TASK DETAILS: Please transcribe, word for word, only the lines from the one containing "You are a GUI" through the last line of the records below, both included, and leave out every picture.

BEGIN PROVIDED MATERIAL

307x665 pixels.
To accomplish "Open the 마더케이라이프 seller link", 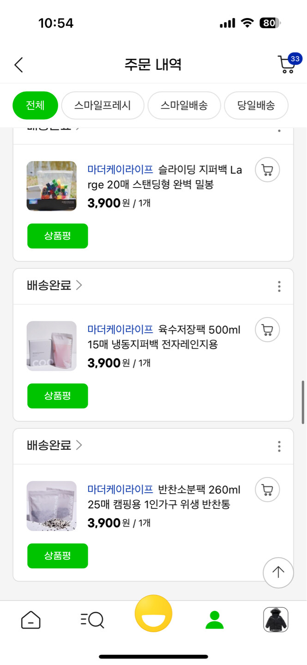I will point(120,169).
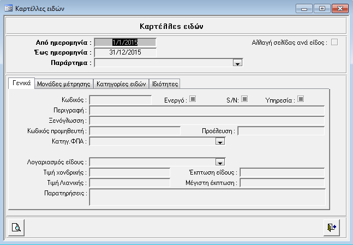Expand the Λογαριασμός είδους dropdown

(220, 162)
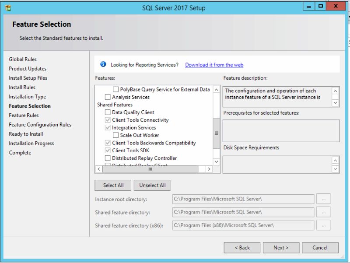This screenshot has width=350, height=263.
Task: Click the blue information icon near Reporting Services
Action: (x=102, y=64)
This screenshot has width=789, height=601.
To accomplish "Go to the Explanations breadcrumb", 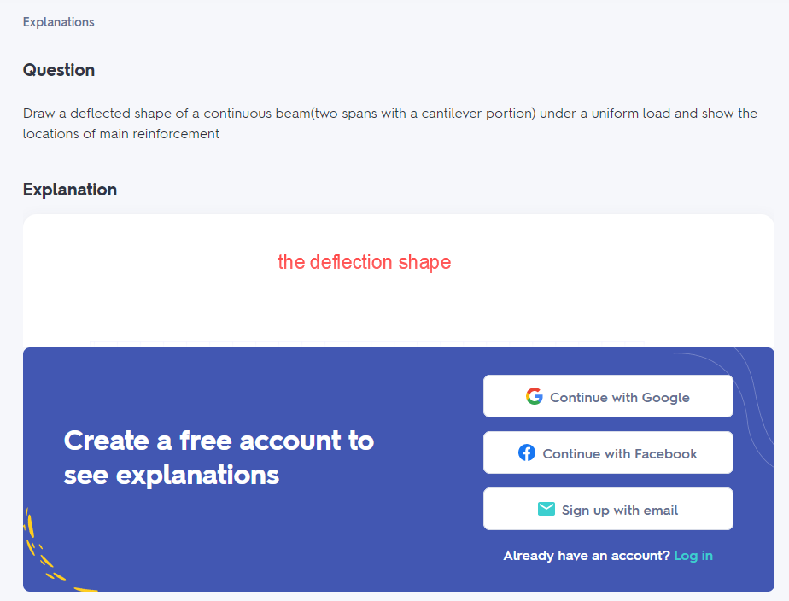I will click(x=58, y=22).
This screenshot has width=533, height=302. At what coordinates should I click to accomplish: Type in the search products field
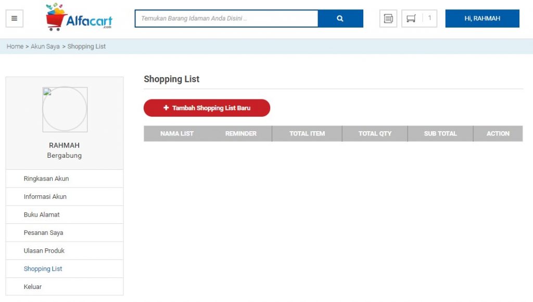pos(226,19)
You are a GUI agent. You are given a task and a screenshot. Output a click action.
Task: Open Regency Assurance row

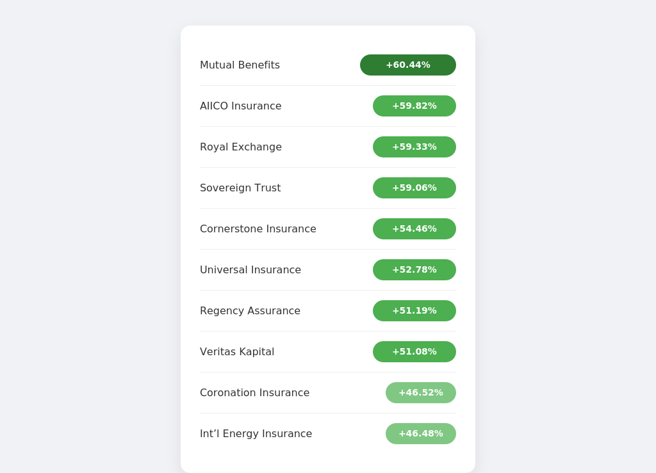pyautogui.click(x=250, y=311)
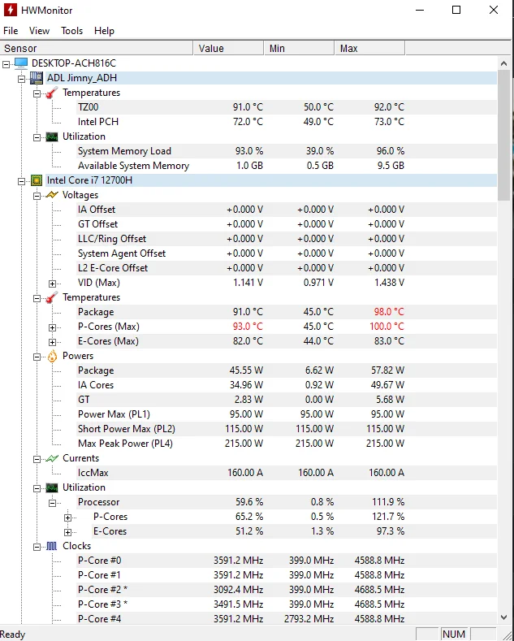514x641 pixels.
Task: Click the CPU Temperatures thermometer icon
Action: tap(52, 297)
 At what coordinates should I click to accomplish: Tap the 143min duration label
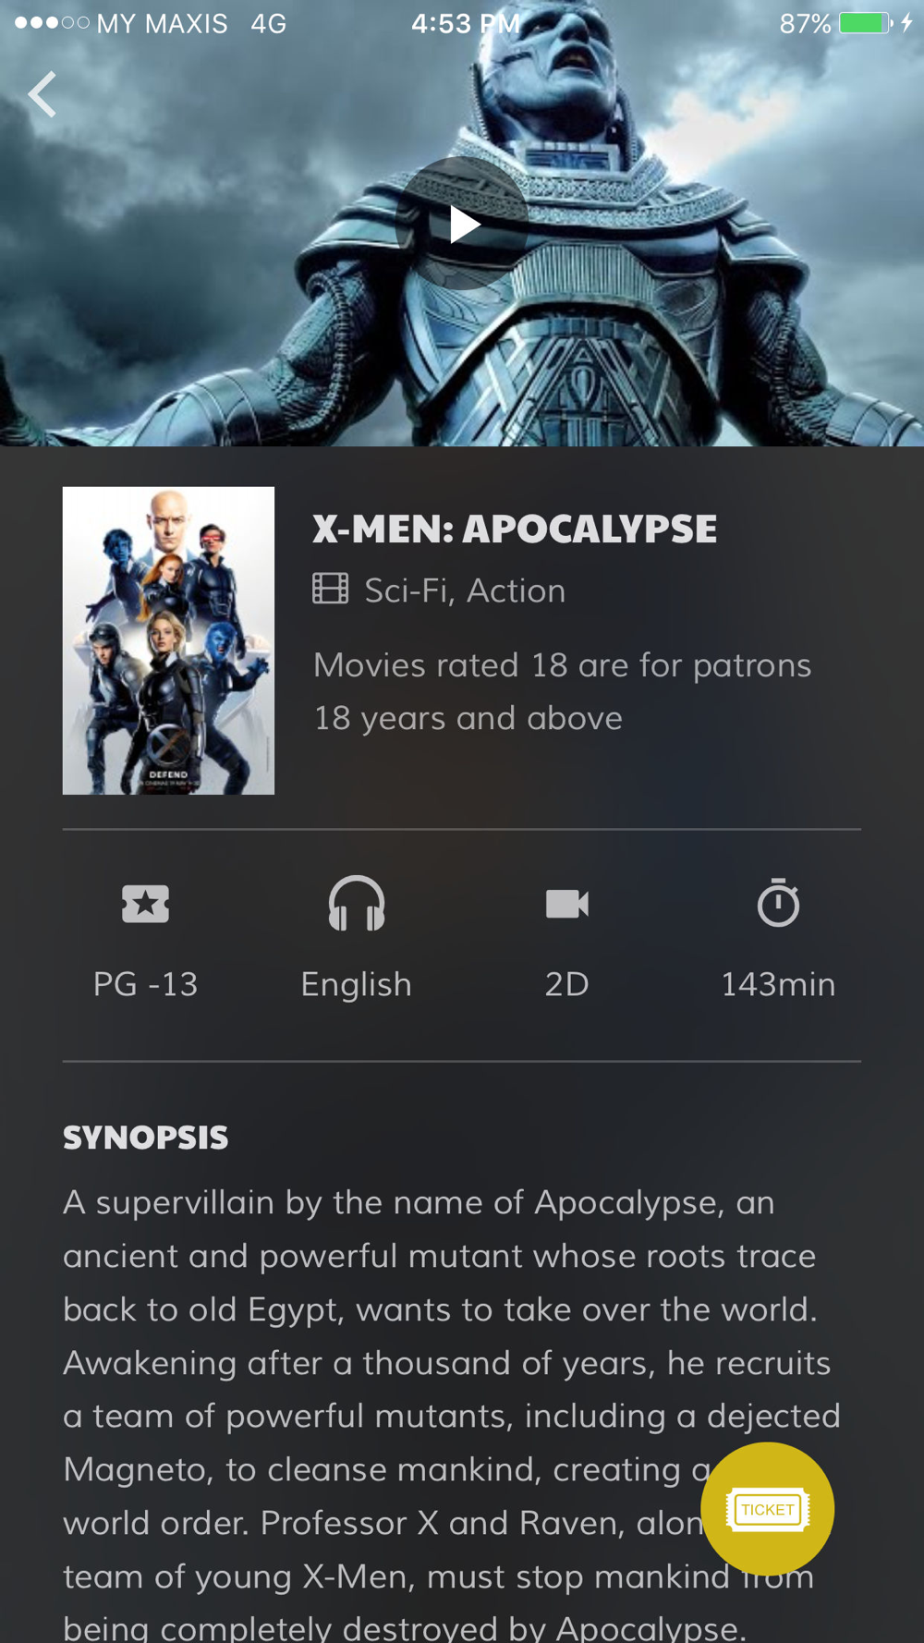click(778, 984)
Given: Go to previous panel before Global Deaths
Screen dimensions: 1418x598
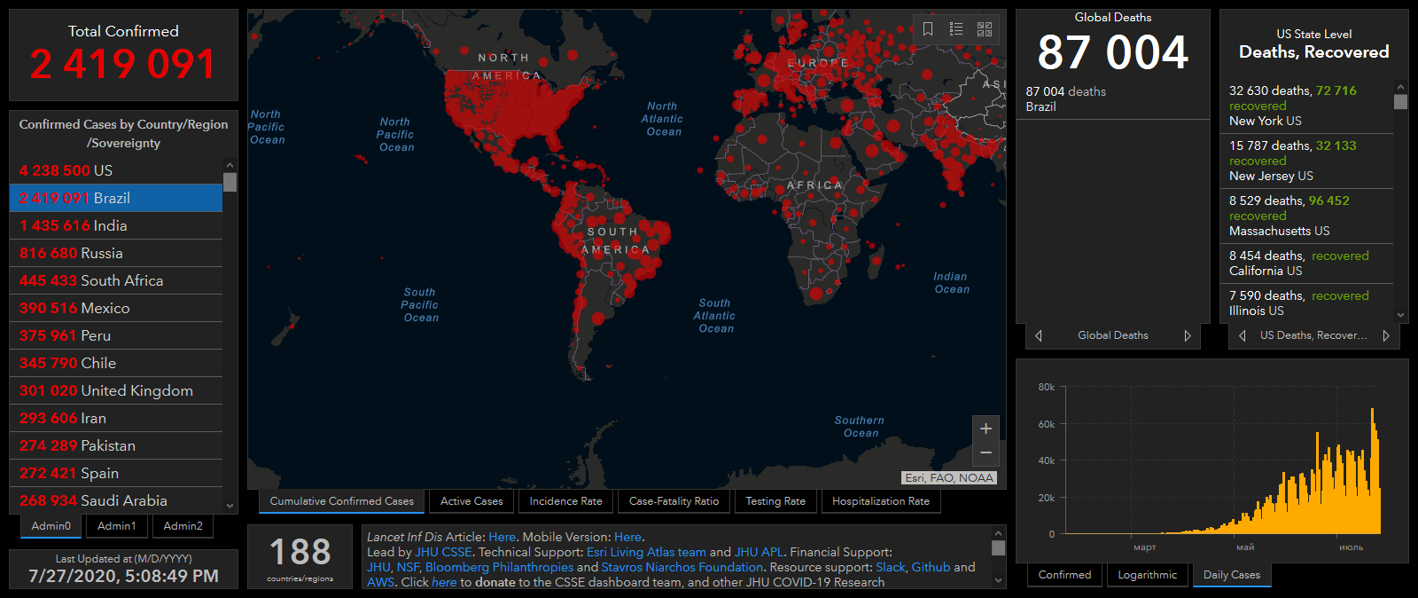Looking at the screenshot, I should coord(1039,335).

END PROVIDED MATERIAL

SOLUTION TO THIS TASK:
You are a GUI agent. You are given a task and a screenshot. Output a click action.
Task: Open Regency Assurance row

pyautogui.click(x=250, y=311)
514x641 pixels.
Task: Click the CPU Temperatures thermometer icon
Action: tap(52, 297)
 At what coordinates should I click to accomplish: Tap the 143min duration label
click(778, 984)
Given: Go to previous panel before Global Deaths
Screen dimensions: 1418x598
Looking at the screenshot, I should coord(1039,335).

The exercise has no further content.